[extropy-chat] You're Fired
Robin Hanson
rhanson at gmu.edu
Tue Oct 17 22:55:51 UTC 2006
At 06:32 PM 10/17/2006, BillK wrote:
> > Again, the question is how much information the prices contain,
> relative to the
> > other methods one could use to fire CEOs. You have not addressed
> > that issue. If the prices are more informed, then they will make better
> > choices and should be preferred.
>
>I thought I had addressed that issue.
>"Market movements are unpredictable, meaningless and random".
>Unpredictable, random price movements cannot be used to validate a
>CEO's performance, except in a few outstanding examples, e.g. where
>they turn round a failing company. But profits are probably a better
>measure in that case, rather than share price level.

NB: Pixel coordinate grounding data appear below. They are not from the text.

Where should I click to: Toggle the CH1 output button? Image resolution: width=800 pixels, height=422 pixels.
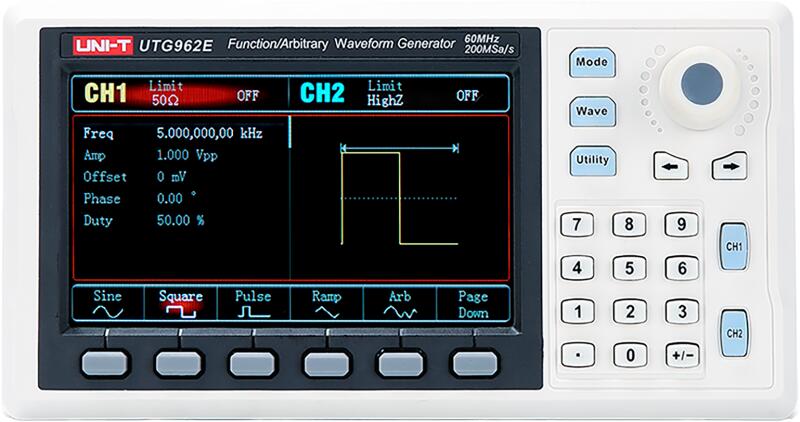click(x=733, y=245)
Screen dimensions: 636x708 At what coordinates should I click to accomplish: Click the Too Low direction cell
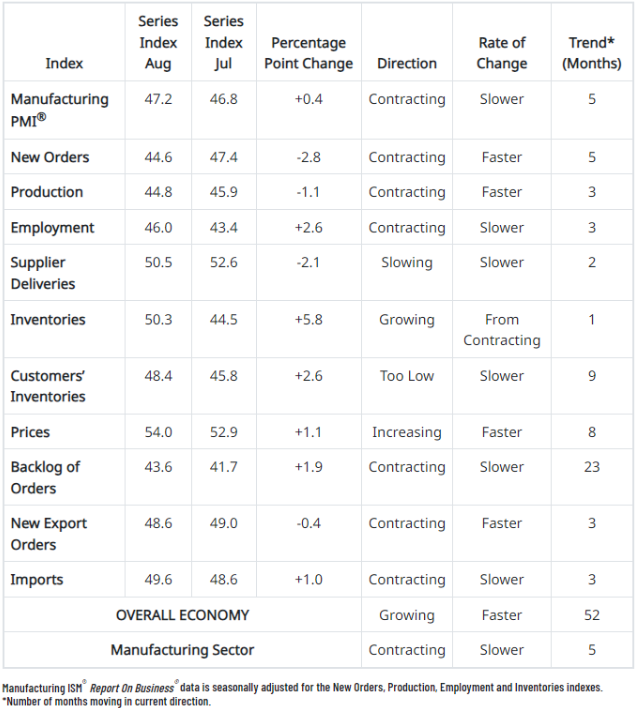click(407, 376)
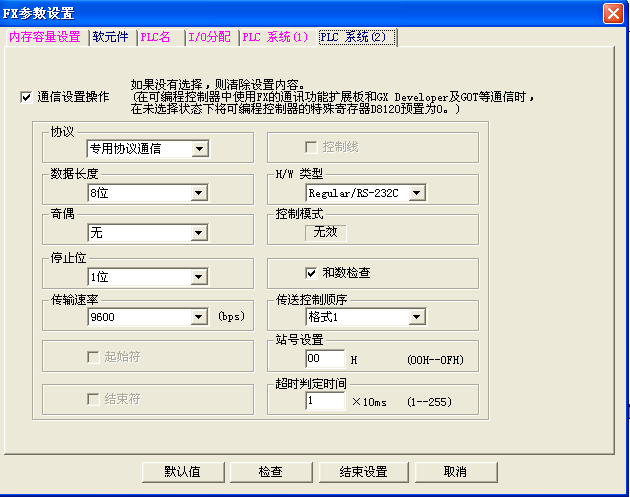
Task: Expand the 奇偶 parity dropdown
Action: coord(200,234)
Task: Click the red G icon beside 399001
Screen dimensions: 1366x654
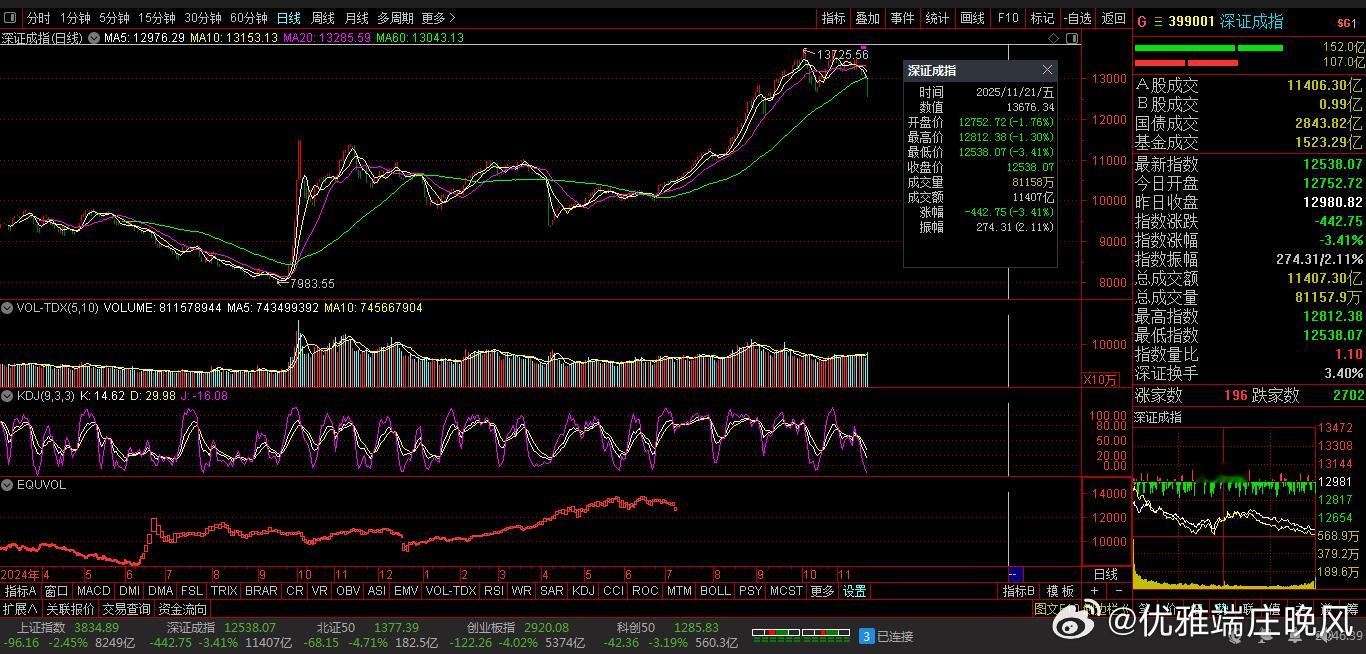Action: [x=1142, y=21]
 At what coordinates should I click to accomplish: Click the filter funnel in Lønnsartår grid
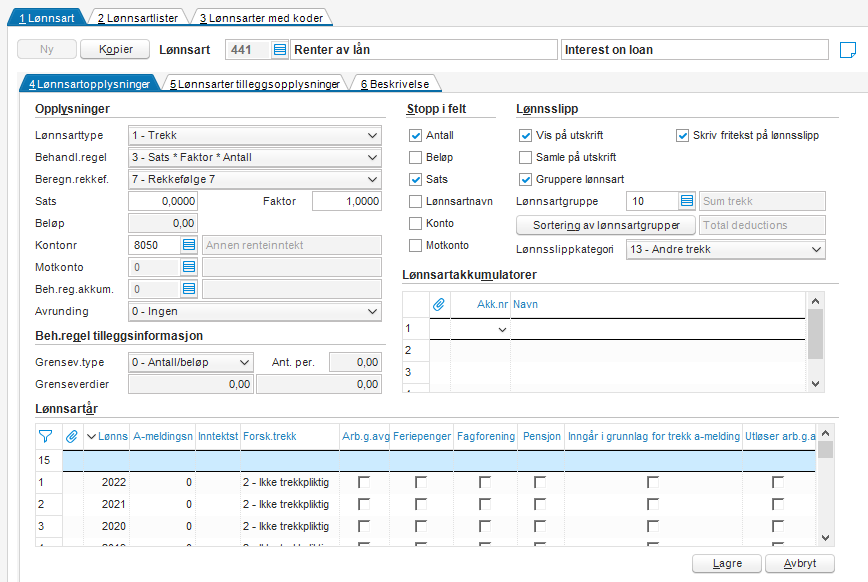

First, it seems you did not actually read my proposal, as I did not
suggest using
share price levels. Second, while before you granted that stock
prices contained
some info, now you seem to claim they have no info, that stock prices are
completely unrelated to profit, and that price changes have no
relation to changes
in expected profit.
> > Since you can see that the current prices are all wrong
> > and you can tell in which direction they are wrong, you
> > can make lots of money by buying low and selling high.
>
>What part of "Market movements are unpredictable, meaningless and
>random" don't you understand? I can't predict stock prices. Nobody
>can. That's the point.
If there is no relation between stock price and profit, then you must
think that
if you take your web business public you have just as good a chance of
getting Google level prices as Google did, without having to go through
all the work that Google did of actually being useful to customers. Buy low
(any cheap web business), sell high (Google prices).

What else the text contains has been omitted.